The problem: Would you print the material exactly, starting at its first line and ending at the line holding "Task: Tick the Lớp column checkbox"?
··········
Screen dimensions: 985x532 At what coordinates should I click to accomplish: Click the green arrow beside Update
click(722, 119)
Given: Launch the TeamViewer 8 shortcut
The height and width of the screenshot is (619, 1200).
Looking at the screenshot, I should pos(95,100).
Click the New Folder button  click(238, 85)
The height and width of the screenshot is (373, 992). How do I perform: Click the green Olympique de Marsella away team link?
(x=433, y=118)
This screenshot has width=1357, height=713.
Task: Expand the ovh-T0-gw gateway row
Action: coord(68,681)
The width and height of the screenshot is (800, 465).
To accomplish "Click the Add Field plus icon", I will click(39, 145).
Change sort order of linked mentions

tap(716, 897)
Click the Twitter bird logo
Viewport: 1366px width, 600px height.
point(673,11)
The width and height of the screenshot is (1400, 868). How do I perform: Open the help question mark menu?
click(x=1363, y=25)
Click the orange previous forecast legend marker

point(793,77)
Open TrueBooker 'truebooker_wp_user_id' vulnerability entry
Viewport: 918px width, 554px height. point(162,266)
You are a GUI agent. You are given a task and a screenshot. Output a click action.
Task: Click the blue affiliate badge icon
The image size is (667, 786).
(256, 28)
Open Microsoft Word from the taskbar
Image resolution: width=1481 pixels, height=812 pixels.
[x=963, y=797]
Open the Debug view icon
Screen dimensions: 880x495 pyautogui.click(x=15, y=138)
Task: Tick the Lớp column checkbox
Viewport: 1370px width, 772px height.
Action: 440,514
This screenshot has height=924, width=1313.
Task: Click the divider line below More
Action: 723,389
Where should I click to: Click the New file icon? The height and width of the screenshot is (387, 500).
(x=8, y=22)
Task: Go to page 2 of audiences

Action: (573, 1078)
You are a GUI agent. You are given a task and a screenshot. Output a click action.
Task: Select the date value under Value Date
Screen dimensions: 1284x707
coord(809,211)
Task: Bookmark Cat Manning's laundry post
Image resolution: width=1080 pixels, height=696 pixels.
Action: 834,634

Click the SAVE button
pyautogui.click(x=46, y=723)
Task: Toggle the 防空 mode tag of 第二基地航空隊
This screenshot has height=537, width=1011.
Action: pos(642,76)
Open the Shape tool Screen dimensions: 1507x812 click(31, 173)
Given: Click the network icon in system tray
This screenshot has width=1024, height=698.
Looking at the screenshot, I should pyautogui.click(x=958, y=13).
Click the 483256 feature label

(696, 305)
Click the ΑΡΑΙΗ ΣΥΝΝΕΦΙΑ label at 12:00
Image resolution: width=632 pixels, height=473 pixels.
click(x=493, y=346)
··········
Solution:
Screen dimensions: 985x532 At what coordinates should I click to accomplish: Click the green arrow beside Update
click(722, 119)
Given: Launch the TeamViewer 8 shortcut
The height and width of the screenshot is (619, 1200).
Looking at the screenshot, I should pos(95,100).
Click the New Folder button  click(238, 85)
The height and width of the screenshot is (373, 992). How do I perform: Click the green Olympique de Marsella away team link?
(x=433, y=118)
This screenshot has width=1357, height=713.
Task: Expand the ovh-T0-gw gateway row
Action: coord(68,681)
The width and height of the screenshot is (800, 465).
To accomplish "Click the Add Field plus icon", I will click(39, 145).
Change sort order of linked mentions

tap(716, 897)
Click the Twitter bird logo
Viewport: 1366px width, 600px height.
point(673,11)
The width and height of the screenshot is (1400, 868). How do I perform: Open the help question mark menu?
click(x=1363, y=25)
Click the orange previous forecast legend marker

point(793,77)
Open TrueBooker 'truebooker_wp_user_id' vulnerability entry
Viewport: 918px width, 554px height. point(162,266)
You are a GUI agent. You are given a task and a screenshot. Output a click action.
Task: Click the blue affiliate badge icon
The image size is (667, 786).
(256, 28)
Open Microsoft Word from the taskbar
Image resolution: width=1481 pixels, height=812 pixels.
[x=963, y=797]
Open the Debug view icon
Screen dimensions: 880x495 pyautogui.click(x=15, y=138)
Task: Tick the Lớp column checkbox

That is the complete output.